=== Quoted passage ===

UK’s CBI Calls for Energy Policy Shift Away From Wind

Business lobby group the Confederation of British Industry (CBI) has met with criticism from the renewables industry and environmental groups after calling for a significant shift in the direction of UK energy policy. The CBI warns that incentivising investments in wind power will result in too little investment in ‘other forms of low-carbon energy’, such as nuclear and clean coal.

Instead the CBI wants the government to pursue policies that will deliver a more balanced energy mix that includes wind and other renewables, nuclear, gas, and clean coal. This will, it says, bolster energy security and help reduce carbon emissions more cost-effectively in tougher economic times.

In order to shift to a more balanced energy mix, the CBI says the government needs to reduce the percentage of wind power expected by 2020 under the Renewables Strategy as well as speeding up the planning process by delivering the long-promised National Planning Statements, as well as pressing ahead with the regulatory frameworks for Carbon Capture and Storage (CCS) demonstration plants. Clear funding arrangements for CCS need to be in place by June 2010 and the timeline for new nuclear must not be allowed to slip, the CBI states.

Among other measures, the CBI is also calling on the government to accelerate investment in the grid, introduce measures to improve energy efficiency and set up a joint government-industry task force by September 2009 to explore whether an additional market mechanism is needed to incentivize low carbon generation.

===

*Written request A*
List every energy source named in the CBI energy policy article as part of the more balanced energy mix the CBI wants.
*Written request B*
In the CBI energy policy article, by what date does the CBI say clear funding arrangements for Carbon Capture and Storage need to be in place?
*Written request C*
Pick up the article on the CBI's call for an energy policy shift away from wind, and write on from its last sentence.

=== Dataset extract ===

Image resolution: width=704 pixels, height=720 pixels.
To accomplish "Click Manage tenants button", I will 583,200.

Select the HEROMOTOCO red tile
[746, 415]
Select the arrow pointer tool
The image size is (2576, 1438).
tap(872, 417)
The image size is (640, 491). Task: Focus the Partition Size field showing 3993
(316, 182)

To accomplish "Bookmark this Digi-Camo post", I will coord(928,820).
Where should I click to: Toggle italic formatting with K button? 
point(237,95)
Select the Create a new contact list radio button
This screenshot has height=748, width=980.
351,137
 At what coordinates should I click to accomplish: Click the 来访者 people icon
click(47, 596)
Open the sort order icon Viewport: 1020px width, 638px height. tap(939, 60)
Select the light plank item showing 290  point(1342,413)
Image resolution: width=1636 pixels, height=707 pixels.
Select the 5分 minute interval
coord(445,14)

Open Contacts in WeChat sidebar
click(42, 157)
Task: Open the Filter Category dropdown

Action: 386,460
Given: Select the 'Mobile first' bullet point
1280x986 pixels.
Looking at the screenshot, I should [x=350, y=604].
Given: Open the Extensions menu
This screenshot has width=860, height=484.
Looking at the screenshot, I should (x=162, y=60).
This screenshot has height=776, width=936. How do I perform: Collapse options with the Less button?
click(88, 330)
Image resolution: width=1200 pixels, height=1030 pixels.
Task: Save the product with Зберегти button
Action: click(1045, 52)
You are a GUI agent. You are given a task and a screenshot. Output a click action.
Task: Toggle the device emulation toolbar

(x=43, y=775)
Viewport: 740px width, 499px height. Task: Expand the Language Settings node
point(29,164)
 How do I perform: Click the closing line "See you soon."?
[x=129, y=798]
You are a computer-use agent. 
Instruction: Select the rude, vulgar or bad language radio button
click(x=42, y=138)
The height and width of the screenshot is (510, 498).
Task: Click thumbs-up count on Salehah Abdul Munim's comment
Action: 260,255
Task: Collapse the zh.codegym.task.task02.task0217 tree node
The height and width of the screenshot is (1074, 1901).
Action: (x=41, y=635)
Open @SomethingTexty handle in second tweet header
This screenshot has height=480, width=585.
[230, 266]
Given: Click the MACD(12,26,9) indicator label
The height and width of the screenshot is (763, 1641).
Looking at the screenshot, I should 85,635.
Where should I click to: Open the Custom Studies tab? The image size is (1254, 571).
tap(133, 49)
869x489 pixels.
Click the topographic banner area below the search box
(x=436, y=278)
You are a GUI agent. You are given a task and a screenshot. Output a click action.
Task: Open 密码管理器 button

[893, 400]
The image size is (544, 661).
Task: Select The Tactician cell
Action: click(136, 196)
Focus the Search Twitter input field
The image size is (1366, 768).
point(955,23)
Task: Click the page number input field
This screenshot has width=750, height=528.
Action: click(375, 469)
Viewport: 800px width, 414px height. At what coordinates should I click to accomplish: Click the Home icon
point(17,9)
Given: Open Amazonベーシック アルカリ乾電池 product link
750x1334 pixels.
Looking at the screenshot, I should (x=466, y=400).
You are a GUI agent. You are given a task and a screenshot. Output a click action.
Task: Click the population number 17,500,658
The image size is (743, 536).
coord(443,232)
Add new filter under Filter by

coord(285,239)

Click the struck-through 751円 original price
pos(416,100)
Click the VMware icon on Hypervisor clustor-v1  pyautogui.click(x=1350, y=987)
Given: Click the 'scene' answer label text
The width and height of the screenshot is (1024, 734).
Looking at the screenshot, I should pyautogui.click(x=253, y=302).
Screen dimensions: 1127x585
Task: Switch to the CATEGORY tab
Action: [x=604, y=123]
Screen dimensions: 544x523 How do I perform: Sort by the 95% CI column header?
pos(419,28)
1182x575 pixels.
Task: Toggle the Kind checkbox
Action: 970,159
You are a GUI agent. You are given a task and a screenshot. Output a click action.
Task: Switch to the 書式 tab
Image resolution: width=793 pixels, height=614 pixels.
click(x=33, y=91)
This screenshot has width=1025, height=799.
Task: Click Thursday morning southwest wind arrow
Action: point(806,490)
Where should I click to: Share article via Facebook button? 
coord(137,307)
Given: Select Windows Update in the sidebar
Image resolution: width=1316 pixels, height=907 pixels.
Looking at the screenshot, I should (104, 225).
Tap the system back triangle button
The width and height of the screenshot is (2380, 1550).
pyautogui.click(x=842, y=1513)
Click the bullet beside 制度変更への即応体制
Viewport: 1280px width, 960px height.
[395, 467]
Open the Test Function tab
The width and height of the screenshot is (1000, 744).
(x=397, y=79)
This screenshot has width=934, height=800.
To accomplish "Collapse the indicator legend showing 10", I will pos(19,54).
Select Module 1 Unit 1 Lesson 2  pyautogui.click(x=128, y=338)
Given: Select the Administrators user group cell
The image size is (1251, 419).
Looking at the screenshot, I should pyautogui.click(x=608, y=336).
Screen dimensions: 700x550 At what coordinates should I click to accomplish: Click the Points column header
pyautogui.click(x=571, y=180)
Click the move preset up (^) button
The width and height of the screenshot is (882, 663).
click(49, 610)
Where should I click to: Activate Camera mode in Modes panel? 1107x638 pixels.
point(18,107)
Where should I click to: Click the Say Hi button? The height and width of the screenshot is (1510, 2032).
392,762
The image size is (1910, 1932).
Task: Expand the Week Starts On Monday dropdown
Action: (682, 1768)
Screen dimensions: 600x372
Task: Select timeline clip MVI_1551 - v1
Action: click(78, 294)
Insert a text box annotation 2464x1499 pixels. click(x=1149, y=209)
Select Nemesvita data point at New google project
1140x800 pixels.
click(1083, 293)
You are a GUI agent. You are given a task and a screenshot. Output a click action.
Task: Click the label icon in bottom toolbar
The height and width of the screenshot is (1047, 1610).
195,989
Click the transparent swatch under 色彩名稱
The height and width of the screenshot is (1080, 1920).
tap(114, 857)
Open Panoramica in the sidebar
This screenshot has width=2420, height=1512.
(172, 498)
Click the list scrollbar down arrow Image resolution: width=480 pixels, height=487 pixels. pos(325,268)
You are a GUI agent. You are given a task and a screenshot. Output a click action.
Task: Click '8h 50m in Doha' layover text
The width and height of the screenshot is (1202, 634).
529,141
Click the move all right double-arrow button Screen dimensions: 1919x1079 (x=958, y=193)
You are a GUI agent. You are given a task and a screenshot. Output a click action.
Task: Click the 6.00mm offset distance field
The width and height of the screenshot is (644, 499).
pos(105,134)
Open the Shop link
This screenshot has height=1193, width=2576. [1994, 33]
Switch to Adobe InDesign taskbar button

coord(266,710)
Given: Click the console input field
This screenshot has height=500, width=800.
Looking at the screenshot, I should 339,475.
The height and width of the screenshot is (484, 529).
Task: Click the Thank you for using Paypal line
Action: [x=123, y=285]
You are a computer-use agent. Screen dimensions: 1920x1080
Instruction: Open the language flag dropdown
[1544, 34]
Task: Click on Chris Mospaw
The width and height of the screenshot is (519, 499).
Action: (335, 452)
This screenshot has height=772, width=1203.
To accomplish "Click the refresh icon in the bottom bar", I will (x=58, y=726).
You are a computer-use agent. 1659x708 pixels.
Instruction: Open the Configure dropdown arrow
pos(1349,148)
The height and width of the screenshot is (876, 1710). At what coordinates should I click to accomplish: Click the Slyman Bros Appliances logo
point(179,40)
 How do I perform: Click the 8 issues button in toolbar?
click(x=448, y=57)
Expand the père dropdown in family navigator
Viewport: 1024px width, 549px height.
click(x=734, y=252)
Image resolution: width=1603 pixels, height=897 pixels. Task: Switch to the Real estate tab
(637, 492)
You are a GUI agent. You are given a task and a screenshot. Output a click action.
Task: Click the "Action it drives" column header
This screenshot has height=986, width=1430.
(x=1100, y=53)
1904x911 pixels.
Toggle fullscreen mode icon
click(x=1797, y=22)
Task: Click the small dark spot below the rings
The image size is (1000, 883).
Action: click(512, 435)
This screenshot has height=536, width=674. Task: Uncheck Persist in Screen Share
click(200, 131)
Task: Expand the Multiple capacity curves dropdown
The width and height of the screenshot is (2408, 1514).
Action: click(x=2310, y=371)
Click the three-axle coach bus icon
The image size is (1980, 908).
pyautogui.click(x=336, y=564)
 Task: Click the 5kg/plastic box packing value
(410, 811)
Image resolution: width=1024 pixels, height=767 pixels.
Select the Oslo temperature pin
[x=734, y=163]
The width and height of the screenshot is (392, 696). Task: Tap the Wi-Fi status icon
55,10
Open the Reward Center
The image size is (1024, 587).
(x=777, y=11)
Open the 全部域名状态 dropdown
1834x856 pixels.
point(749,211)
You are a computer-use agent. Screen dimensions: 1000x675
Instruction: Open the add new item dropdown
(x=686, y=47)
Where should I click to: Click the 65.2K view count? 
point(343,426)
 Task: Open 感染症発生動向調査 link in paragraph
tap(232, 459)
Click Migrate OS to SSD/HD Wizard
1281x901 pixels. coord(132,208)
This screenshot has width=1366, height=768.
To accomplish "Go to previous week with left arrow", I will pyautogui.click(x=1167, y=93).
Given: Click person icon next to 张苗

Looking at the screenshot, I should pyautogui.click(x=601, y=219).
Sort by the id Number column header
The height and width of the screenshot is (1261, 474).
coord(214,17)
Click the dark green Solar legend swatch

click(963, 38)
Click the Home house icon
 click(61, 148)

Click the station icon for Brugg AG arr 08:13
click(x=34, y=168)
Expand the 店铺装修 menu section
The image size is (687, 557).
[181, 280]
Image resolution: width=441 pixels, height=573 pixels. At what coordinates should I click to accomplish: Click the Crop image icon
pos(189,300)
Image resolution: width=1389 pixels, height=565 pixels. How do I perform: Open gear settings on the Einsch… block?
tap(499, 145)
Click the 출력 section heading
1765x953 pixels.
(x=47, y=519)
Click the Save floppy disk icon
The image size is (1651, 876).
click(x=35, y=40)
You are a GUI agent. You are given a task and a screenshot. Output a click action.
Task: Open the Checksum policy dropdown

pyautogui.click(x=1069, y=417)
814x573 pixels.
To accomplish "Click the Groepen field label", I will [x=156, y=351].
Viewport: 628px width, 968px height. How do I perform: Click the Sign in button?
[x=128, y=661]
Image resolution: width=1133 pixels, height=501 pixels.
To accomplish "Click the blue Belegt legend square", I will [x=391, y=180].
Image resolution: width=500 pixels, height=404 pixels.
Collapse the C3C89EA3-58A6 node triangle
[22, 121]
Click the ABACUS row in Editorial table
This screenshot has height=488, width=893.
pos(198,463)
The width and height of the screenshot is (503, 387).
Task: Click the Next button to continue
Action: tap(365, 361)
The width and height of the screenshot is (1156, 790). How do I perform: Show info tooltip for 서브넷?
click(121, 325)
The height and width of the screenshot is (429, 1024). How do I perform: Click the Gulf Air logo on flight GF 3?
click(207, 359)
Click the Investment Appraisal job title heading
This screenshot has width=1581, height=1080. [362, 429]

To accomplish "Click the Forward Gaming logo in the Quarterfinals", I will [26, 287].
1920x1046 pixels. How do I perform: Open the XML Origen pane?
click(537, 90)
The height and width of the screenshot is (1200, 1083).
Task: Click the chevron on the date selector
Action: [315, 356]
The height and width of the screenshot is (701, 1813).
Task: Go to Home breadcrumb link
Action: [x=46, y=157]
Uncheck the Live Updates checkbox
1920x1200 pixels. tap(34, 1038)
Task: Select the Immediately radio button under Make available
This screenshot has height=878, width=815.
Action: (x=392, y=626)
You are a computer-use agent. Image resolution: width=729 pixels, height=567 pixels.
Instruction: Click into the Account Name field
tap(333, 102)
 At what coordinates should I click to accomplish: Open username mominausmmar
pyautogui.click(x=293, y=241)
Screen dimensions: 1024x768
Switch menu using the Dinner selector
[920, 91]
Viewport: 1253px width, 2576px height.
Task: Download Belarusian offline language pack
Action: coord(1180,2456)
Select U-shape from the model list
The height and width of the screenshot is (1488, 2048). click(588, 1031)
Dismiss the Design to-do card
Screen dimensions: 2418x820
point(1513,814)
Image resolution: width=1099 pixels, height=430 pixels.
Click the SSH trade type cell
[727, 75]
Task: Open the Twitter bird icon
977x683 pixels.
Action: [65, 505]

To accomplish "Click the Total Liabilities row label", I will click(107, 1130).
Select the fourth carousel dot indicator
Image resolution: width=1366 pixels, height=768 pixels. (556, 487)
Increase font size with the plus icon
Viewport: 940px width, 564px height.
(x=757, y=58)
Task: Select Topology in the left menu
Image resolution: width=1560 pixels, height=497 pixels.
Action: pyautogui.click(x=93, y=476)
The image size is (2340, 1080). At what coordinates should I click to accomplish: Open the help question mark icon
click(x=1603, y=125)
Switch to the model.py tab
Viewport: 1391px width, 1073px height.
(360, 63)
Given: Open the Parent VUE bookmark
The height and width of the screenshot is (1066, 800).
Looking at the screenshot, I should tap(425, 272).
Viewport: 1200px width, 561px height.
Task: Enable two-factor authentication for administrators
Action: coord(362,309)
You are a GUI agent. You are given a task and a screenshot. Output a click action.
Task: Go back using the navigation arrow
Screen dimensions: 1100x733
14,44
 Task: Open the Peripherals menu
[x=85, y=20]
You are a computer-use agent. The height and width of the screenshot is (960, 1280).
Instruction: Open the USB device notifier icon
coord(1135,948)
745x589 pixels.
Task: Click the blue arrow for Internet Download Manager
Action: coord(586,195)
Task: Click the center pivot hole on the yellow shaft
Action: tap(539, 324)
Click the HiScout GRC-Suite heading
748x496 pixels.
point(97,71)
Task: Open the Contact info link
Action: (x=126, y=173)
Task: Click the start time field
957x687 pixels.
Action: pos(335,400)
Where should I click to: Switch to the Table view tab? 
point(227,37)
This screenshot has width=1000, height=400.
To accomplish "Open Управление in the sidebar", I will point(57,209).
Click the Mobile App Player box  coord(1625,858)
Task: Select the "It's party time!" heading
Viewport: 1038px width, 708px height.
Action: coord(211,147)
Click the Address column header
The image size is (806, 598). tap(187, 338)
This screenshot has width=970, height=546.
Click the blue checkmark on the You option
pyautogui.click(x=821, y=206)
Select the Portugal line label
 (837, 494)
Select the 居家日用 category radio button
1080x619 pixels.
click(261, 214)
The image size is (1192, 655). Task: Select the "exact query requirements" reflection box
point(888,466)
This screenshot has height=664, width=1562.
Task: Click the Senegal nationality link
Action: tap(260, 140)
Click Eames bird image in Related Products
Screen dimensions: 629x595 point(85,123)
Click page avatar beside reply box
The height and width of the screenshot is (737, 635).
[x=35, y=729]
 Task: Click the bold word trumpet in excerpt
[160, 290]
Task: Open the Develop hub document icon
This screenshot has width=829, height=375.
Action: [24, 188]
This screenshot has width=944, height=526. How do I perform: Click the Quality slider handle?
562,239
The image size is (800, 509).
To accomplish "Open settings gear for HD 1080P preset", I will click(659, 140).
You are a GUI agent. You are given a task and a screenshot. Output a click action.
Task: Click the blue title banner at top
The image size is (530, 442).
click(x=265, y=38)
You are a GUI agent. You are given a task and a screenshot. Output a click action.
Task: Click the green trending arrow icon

===

*Written response A*
Wind, other renewables, nuclear, gas, and clean coal.

*Written response B*
By June 2010.

*Written response C*
The CBI commissioned McKinsey & Company to undertake the study of the UK electricity sector, ‘Decision Time: Driving the UK towards a sustainable energy future’ analysing demand and supply of both electricity and gas. The report considered the investment plans of energy firms based on existing government policy and an alternative ‘balanced’ pathway, where carbon targets are met cost-effectively and energy security is retained.

Without taking the recommended actions, the CBI says the UK risks an uncertain energy future based around intermittent wind power and ad hoc investments in gas-fired power stations, requiring large volumes of imported gas. While gas imports should not automatically be viewed as a problem, this would need large volumes of costly gas storage to be built and lock in another generation into using fossil fuel. According to the study, the cost of this approach is estimated at £125 billion -£173 billion (US$201 billion – $279 billion), and could lead to some of the highest and most volatile electricity prices in Europe.

Assuming the target for renewable electricity for 2020 was reduced from 32% to 25%, allowing firms to pick a cost-effective mix of low-carbon technology and regulatory frameworks for nuclear and CCS plants were completed quickly allowing early investment, the CBI says that for the same level of investment, the country could reach 83% of electricity from ‘low-carbon’ sources including nuclear and clean coal, compared with 64% under a ‘business as usual’ model. Meanwhile, power sector emissions would halve by 2020 and halve again by 2030, getting the UK back on track with its longer-term carbon targets, the CBI says.

John Cridland, CBI deputy-director general, commented: “Large chunks of our energy infrastructure urgently need replacing, and we have tough climate change targets to meet. However, the government’s disjointed approach is deterring the private sector investment needed to get our energy system up to scratch, bolster security and cut emissions.” Cridland added: “While we have generous subsidies for wind power, we urgently need the national planning statements needed to build new nuclear plants. If we carry on like this we will end up putting too many of our energy eggs in one basket. But by moving government policy in a different direction we can achieve a good balance of wind, nuclear, gas and clean coal. With firms putting the finishing touches to their future investment plans, we need to act now if we are to achieve an energy system that is low-carbon, secure and sustainable.”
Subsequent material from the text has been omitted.